Novel nano-sized N-Thiazolylpyridylamines targeting CDK2: Design, divergent synthesis, conformational studies, and multifaceted In silico analysis.

Abstract

This study involves the design, divergent synthesis, conformational and structural analysis, target prediction, and molecular docking simulations of novel nano N-thiazolylpyridylamines 2-7 and 10 as potential cyclin-dependent kinase 2 (CDK2) inhibitors. Using a divergent synthesis approach, the compounds were designed with structural variation and optimization in mind. The conformational and structural properties were explored through various spectroscopic techniques, confirming the structure, stability, and preferred conformations. Additionally, nanocrystalline characterization, including X-ray diffraction analysis, revealed the nanoscale structural features of the synthesized molecules.
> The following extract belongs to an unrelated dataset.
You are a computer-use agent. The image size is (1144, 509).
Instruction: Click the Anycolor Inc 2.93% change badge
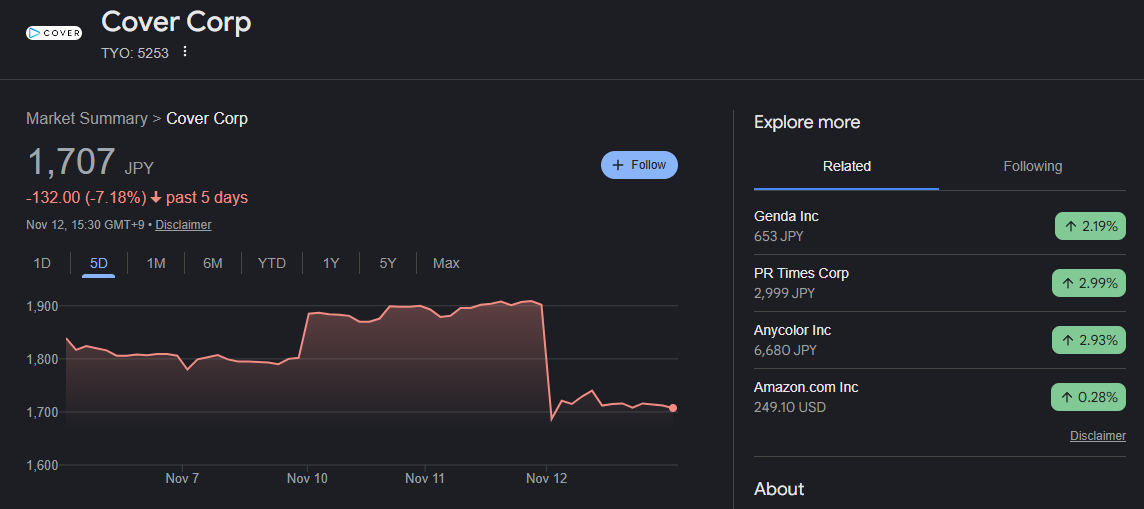click(x=1089, y=340)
Most compounds exhibited a crystalline nature with crystallite sizes ranging from 10.75 to 57.77 nm, which is crucial for improving cellular uptake and anticancer efficacy. Biological testing was performed to evaluate the cytotoxicity of compounds 2-7 and 10 against cancer cell lines, including HepG2, MCF-7, and HCT-116. Compound 5 exhibited significant cytotoxicity with IC₅₀ values of 10.9 ± 0.5 μM, 6.98 ± 0.3 μM, and 6.3 ± 0.2 μM against MCF-7, HePG2, and HCT116, respectively. Other compounds demonstrated varied activities, with compounds 4, 6, and 10 showing moderate activity against the MCF-7 cell line. Computational techniques suggested a strong probability of these compounds targeting CDK2, with molecular docking and dynamics used to predict their binding mechanisms. These findings suggest that N-thiazolylpyridylamines may serve as new anticancer agents for further lead optimization.